Check every line of the entries for "włosów", and copy the lines that hold it.

━━━━━ DATA EXTRACTS ━━━━━

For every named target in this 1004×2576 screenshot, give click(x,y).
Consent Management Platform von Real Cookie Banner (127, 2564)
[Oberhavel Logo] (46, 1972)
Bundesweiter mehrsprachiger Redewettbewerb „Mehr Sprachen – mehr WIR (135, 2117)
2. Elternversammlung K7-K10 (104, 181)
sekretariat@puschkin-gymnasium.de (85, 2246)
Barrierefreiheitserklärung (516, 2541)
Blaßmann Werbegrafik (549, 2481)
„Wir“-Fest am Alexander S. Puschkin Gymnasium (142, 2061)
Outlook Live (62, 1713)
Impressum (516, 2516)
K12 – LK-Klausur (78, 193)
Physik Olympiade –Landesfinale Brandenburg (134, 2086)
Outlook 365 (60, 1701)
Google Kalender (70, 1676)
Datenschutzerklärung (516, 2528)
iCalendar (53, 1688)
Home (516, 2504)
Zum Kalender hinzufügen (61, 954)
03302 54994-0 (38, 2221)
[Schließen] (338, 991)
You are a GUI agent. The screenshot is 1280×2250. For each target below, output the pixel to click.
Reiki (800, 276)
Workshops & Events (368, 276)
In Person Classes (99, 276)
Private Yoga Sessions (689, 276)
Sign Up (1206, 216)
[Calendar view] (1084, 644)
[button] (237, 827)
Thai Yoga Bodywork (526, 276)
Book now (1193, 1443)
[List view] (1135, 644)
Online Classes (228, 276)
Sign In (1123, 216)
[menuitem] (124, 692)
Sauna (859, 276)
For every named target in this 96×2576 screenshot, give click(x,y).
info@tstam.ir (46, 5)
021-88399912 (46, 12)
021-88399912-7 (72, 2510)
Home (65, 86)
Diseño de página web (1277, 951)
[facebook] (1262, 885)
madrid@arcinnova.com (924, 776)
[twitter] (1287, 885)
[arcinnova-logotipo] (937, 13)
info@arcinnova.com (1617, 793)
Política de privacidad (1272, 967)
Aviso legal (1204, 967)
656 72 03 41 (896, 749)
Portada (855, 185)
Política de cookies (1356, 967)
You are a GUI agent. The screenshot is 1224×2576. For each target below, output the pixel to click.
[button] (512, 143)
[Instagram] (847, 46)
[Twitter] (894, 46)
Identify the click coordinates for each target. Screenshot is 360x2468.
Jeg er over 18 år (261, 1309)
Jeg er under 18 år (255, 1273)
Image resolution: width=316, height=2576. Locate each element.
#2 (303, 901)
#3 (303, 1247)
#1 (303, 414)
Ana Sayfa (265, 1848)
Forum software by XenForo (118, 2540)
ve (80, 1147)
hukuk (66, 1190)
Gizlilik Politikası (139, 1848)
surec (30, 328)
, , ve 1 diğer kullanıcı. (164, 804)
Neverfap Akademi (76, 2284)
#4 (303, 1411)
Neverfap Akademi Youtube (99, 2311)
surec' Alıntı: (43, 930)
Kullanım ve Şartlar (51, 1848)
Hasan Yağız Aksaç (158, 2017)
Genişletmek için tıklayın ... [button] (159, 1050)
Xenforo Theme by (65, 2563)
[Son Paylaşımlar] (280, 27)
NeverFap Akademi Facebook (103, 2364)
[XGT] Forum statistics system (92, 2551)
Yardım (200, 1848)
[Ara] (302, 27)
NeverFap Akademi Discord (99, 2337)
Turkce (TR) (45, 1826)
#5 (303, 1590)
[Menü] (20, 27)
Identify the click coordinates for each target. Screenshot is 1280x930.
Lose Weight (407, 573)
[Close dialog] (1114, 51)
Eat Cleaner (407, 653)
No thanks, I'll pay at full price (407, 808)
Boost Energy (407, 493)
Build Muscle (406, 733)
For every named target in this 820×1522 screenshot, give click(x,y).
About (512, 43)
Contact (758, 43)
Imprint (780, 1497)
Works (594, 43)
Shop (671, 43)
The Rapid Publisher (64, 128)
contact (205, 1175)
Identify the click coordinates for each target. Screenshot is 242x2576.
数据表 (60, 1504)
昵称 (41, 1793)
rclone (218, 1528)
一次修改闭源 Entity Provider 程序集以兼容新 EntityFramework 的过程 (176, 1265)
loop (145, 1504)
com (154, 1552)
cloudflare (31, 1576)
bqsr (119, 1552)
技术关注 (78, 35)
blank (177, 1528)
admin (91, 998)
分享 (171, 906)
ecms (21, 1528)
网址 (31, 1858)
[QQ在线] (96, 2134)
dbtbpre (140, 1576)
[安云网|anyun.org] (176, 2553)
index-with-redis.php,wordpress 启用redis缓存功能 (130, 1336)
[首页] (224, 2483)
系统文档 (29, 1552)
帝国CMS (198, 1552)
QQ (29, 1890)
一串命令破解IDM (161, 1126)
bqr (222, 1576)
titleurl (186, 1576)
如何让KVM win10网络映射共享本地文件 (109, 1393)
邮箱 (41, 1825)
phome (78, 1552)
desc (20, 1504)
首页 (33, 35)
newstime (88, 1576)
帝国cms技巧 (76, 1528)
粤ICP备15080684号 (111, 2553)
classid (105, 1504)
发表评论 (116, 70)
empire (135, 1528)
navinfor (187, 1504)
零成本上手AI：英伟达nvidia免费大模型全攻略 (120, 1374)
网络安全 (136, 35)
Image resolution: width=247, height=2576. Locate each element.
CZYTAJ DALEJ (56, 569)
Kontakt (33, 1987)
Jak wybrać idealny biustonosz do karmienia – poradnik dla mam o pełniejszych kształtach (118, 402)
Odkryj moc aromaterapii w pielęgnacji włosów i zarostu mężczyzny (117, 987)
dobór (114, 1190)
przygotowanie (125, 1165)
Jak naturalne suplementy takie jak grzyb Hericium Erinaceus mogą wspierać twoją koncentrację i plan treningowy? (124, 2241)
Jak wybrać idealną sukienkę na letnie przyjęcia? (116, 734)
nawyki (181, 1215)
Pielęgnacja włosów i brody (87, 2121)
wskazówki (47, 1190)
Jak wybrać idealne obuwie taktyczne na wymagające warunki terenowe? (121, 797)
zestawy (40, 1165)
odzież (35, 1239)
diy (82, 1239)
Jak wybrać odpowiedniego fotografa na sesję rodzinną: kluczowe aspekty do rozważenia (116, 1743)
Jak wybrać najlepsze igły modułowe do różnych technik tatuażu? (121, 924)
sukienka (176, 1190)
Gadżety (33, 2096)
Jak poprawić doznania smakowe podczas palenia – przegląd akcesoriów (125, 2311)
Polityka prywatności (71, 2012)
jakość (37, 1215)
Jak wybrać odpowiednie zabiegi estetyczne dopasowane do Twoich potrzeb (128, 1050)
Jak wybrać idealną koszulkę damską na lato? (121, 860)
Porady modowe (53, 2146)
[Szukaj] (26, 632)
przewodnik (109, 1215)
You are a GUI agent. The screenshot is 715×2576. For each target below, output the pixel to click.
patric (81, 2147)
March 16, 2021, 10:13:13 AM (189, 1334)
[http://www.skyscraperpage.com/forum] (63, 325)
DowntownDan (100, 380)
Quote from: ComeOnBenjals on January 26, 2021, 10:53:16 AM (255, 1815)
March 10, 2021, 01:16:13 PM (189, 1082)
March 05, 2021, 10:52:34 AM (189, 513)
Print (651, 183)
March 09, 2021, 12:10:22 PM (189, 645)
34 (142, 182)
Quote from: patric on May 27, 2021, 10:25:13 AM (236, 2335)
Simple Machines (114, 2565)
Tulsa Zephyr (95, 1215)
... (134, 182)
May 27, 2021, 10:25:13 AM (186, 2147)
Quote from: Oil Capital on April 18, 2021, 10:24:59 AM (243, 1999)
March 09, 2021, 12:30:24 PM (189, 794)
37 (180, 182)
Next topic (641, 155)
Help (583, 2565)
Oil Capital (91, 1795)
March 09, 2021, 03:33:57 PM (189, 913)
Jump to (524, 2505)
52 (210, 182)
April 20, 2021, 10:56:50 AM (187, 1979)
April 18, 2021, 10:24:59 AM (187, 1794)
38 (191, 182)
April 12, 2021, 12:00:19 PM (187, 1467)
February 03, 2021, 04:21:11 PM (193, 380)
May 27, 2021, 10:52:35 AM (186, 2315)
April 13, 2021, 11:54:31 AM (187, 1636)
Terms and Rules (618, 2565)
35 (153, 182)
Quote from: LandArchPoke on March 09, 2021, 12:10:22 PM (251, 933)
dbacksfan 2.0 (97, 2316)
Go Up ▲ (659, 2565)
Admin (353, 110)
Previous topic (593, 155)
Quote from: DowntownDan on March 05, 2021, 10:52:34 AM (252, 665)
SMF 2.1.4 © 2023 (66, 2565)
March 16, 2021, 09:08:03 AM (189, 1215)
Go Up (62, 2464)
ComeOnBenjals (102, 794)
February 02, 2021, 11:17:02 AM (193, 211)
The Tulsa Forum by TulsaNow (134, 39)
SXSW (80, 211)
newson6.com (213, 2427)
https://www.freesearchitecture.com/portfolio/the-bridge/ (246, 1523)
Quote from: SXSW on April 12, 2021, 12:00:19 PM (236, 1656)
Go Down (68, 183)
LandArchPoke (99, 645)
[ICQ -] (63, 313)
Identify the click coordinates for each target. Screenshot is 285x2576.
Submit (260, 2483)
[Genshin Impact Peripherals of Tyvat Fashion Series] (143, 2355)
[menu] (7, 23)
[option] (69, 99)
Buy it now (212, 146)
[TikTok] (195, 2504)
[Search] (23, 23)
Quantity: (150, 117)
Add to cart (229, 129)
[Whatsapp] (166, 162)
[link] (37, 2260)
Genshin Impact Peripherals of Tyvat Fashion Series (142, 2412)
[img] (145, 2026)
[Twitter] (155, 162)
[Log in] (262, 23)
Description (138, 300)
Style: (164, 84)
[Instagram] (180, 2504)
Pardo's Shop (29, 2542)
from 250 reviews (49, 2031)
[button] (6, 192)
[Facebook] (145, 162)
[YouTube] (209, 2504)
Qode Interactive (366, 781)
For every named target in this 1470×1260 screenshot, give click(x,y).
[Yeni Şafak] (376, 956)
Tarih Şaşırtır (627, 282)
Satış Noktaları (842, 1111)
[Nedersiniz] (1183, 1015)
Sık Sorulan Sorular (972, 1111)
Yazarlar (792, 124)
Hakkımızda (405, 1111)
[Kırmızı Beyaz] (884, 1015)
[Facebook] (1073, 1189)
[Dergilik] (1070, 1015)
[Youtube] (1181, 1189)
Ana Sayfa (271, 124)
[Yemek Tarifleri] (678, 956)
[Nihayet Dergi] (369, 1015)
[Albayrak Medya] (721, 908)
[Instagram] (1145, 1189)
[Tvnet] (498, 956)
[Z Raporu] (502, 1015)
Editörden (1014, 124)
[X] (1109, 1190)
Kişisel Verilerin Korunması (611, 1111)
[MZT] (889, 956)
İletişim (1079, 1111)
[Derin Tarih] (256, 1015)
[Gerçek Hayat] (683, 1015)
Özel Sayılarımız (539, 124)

━━━━━

COMPLETED EXERCISE
Odkryj moc aromaterapii w pielęgnacji włosów i zarostu mężczyzny (117, 987)
Pielęgnacja włosów i brody (87, 2121)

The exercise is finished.